Input for this task: Begin

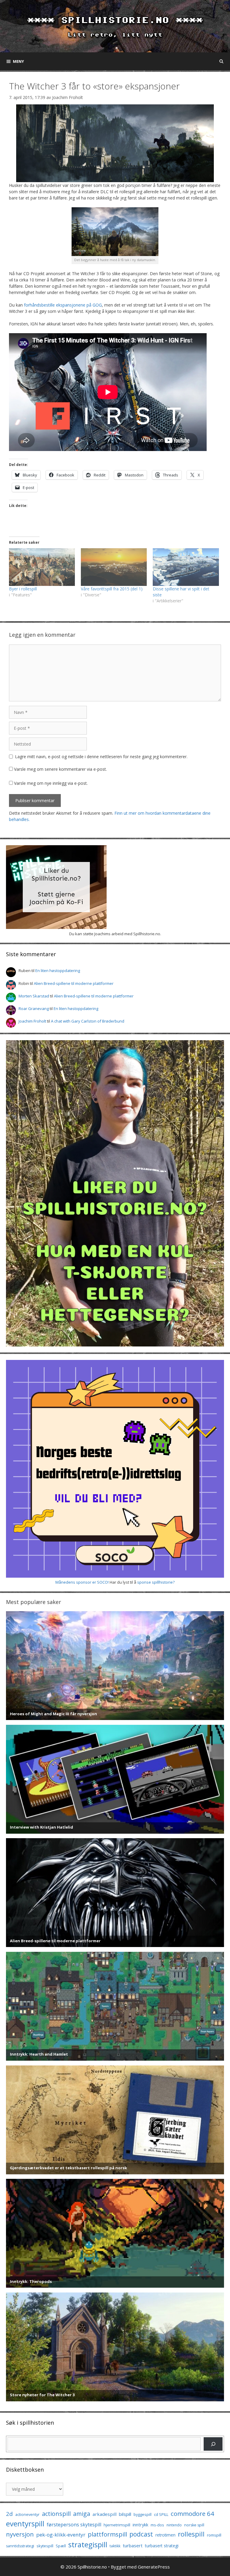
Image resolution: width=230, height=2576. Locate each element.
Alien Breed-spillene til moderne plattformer (74, 983)
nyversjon (20, 2534)
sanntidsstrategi (20, 2545)
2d (9, 2513)
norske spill (194, 2525)
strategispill (87, 2544)
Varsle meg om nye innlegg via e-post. (51, 783)
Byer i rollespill (23, 589)
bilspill (125, 2514)
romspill (214, 2535)
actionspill (56, 2514)
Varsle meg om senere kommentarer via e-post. (60, 769)
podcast (141, 2534)
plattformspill (107, 2534)
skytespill (45, 2545)
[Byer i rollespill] (42, 567)
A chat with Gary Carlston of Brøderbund (87, 1021)
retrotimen (165, 2535)
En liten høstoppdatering (57, 970)
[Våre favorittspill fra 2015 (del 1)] (114, 567)
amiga (81, 2514)
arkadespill (104, 2514)
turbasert (133, 2545)
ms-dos (157, 2525)
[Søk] (213, 2444)
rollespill (191, 2534)
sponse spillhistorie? (156, 1582)
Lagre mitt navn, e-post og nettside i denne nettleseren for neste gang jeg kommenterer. (101, 756)
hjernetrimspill (117, 2525)
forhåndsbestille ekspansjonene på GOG (63, 305)
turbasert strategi (161, 2545)
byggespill (143, 2514)
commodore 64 (192, 2513)
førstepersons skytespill (74, 2524)
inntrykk (140, 2525)
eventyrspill (25, 2523)
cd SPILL (161, 2514)
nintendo (174, 2525)
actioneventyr (27, 2514)
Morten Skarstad (34, 996)
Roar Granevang (34, 1008)
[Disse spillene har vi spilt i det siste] (186, 567)
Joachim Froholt (67, 97)
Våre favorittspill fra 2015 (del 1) (112, 589)
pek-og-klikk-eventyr (60, 2534)
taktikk (115, 2545)
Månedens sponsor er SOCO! (82, 1582)
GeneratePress (154, 2567)
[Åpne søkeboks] (221, 61)
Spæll (61, 2545)
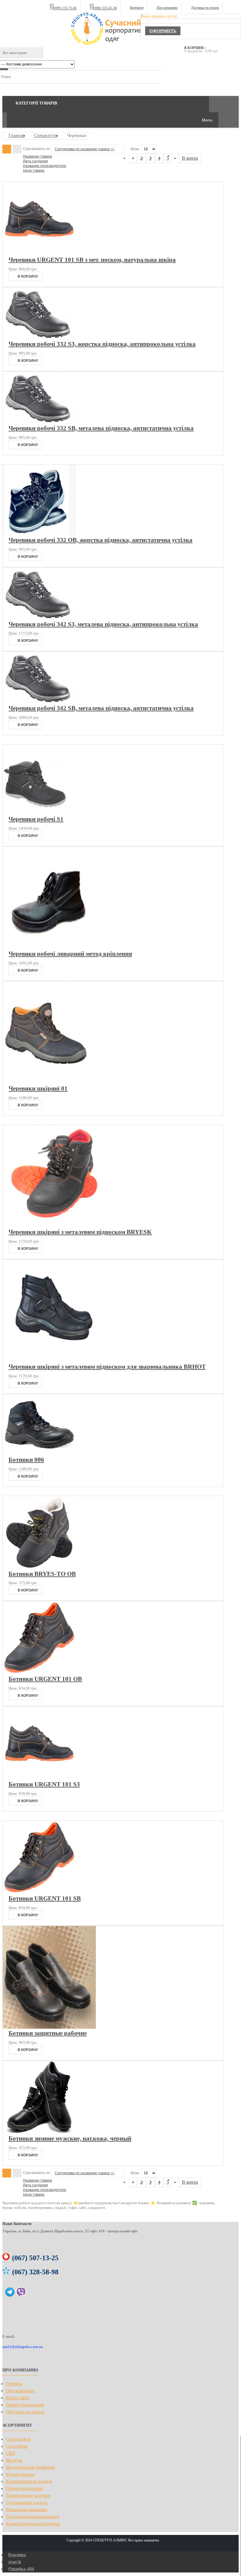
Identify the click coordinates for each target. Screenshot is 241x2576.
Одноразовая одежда (26, 2502)
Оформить (162, 30)
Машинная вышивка (26, 2509)
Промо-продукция (24, 2488)
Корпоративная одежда (29, 2481)
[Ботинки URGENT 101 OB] (39, 1673)
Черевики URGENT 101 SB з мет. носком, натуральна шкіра (92, 259)
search (14, 2561)
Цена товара (33, 170)
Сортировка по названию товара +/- (85, 149)
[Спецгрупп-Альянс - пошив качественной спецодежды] (112, 29)
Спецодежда (18, 2439)
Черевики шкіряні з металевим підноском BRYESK (80, 1231)
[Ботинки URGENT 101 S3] (39, 1778)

Input for this task: End

### The task:
Search the data for the string "post" and copy every line where it appears.

### Solution to the problem:
Varsle meg om nye innlegg via e-post. (51, 783)
Varsle meg om senere kommentarer via e-post. (60, 769)
Lagre mitt navn, e-post og nettside i denne nettleseren for neste gang jeg kommenterer. (101, 756)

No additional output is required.